Aggghh! So I stayed away from him four five days. He finally contacted me on Christmas Eve over 24 hours since the last text calling me a c*nt. This was 24 hours of no contact from him at all. Then he texts and we start trying to sort things out. We had a phone call on Christmas Day and things felt a little better.
The thing is, we are now living back together and I can't get over what he did. I can't handle the way I was broken up with over text, the way that I went through hell for 24 hours with no contact from him and the way that I spent Christmas Eve (a big deal in my family) crying my eyes out.
I felt like he totally destroyed me.
On New Year's Eve, his dd came to live with us full time instead of it just being every weekend.

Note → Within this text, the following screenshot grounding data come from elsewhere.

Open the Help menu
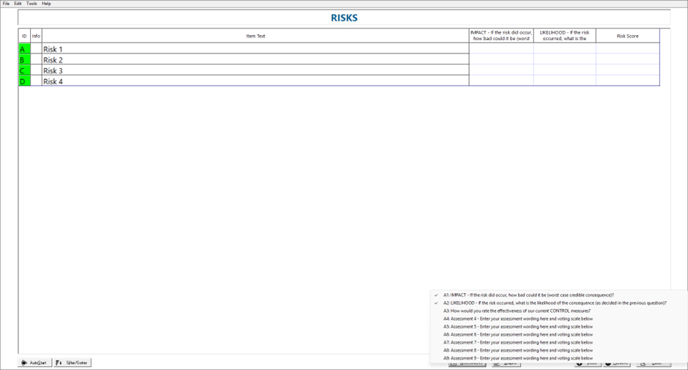688x370 pixels. (47, 4)
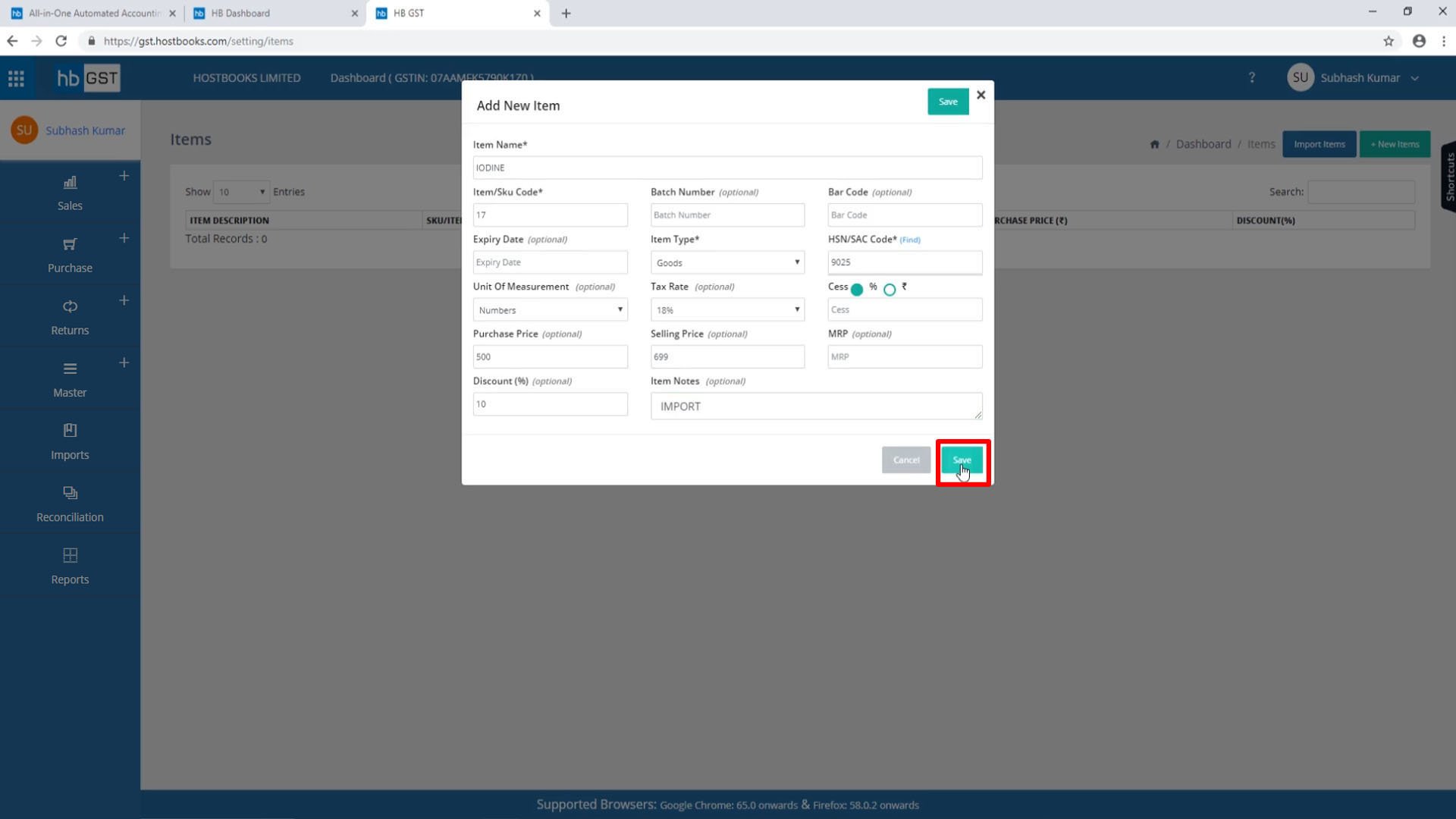
Task: Click the Import Items button
Action: pos(1320,143)
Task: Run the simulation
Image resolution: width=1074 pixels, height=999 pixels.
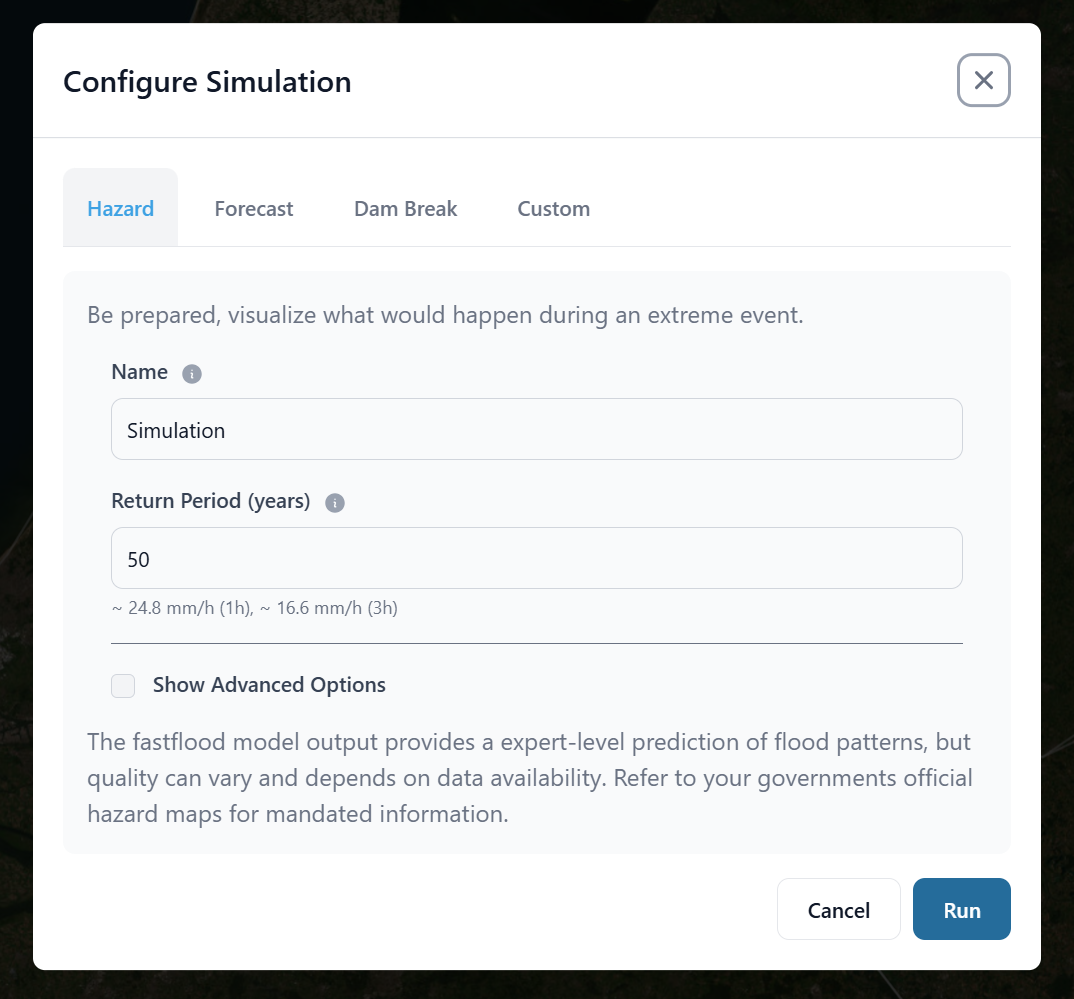Action: 961,910
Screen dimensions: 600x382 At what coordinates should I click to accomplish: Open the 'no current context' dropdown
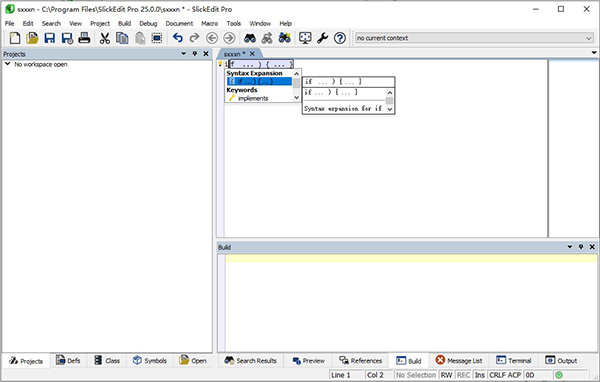click(589, 38)
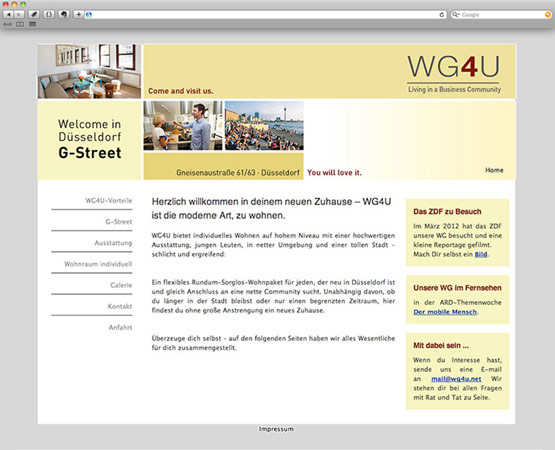Click the orange snapback search icon
Image resolution: width=555 pixels, height=450 pixels.
click(548, 15)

Something to do with a row with her mum.
Dp refuses to call the mum, refuses to really talk to me about what happened before Christmas and expects me to forget the whole thing and move on.
I gave up a big opportunity before Christmas to save our relationship. I gave up my morals when, after a year and a half, I found out he was still married. From her. On Facebook.
I have now given up my space, privacy and alone time with dp.
The timing could not be worse, DP and I would normally be taking it through and spending loads of time together to recapture the love and trust that was broken. We can't do that and I even dread coming home these days.
It's a mess, and I just feel such despair.
Sorry to have to lean on you all again.